Congress Passes Continuing Resolution with Extension of FAST Law

The House voted overwhelmingly to keep the government funded until December 11. Big 7 supports legislation to boost federal share of disaster costs and Treasury modified its FAQs.

By Elizabeth Kellar | Sep 28, 2020 | ARTICLE
Congress

The House of Representatives overwhelmingly voted to keep the government funded through December 11.  The Continuing Resolution (CR) includes a one-year extension of the Fixing America’s Surface Transportation Act. ICMA had joined the Big 7 associations representing local and state governments to urge Congress to pass a turnkey, one-year extension of the FAST law, The group also asked for increased investment levels while also ensuring the solvency of the Highway Trust Fund for the duration of the extension.  The CR will now be considered by the Senate.
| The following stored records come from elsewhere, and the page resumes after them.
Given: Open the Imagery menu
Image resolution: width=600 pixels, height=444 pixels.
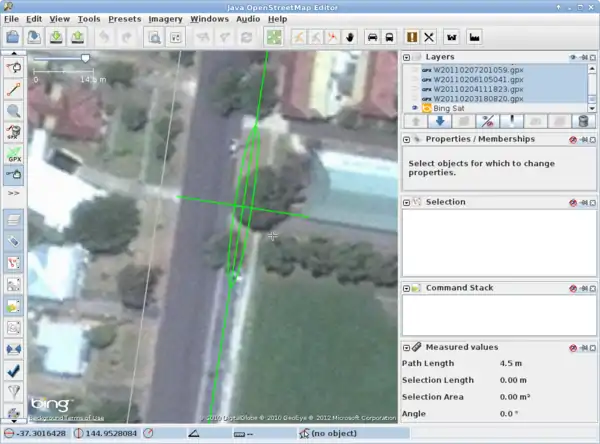Looking at the screenshot, I should (165, 18).
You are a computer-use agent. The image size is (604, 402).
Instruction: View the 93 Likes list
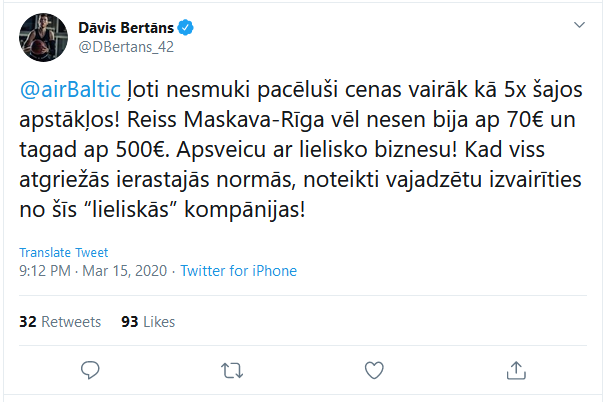pos(148,322)
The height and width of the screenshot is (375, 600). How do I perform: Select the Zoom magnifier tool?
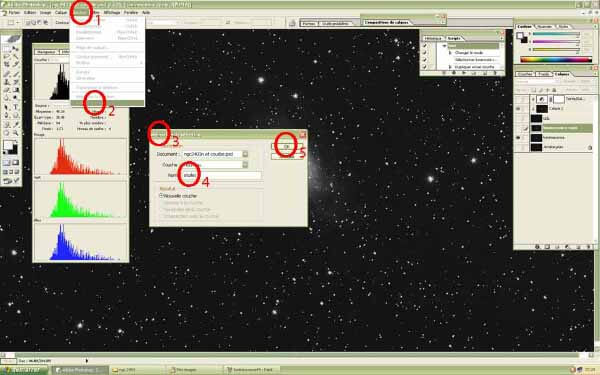point(16,133)
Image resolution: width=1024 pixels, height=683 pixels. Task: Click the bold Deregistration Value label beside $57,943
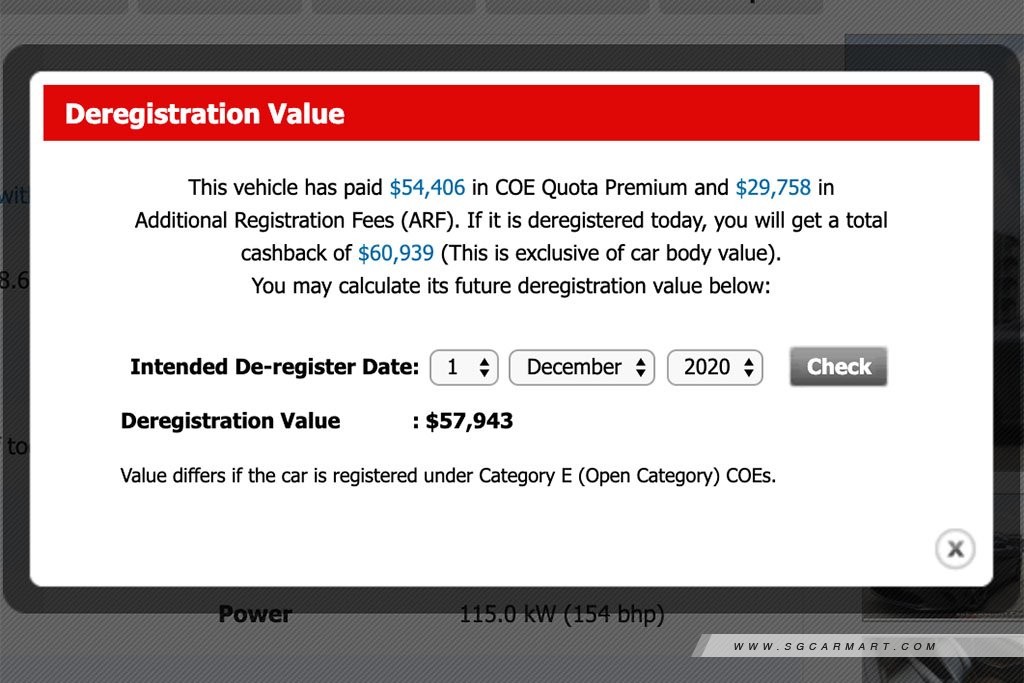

Big 7 Supports Legislation that would Boost Federal Share of Disaster Costs

ICMA and the local and state government associations wrote to Congressional House leaders on September 29 in support of H.R. 8266, the FEMA Assistance Relief Act.  Introduced by Representative Peter DeFazio and a bipartisan coalition of members, the legislation would adjust the FEMA costs share for all Emergencies and Major Disasters declared in calendar 2020 to not less than 90 percent federal and 10 percent nonfederal.  The group also supports the provision that adjusts the FEMA cost share for all COVD-19 related Emergency and Major Disaster declarations to 100 percent federal.

Treasury Modifies FAQs on Reporting Requirements

There was good news from the U.S. Department of Treasury on September 21 with the release of updated FAQs that clarify and modify reporting requirements for the Coronavirus Relief Fund.

ICMA and the national associations representing local and state governments had voiced concerns about earlier guidance from Treasury’s Office of Inspector General (OIG) that would have required new reporting and tracking of payroll expenses for public safety, public health, and human services employees who were “substantially dedicated to COVID-19 work."  The OIG’s August 18 guidance was at odds with the U.S. Treasury’s August 10 guidance that had offered more administrative flexibility.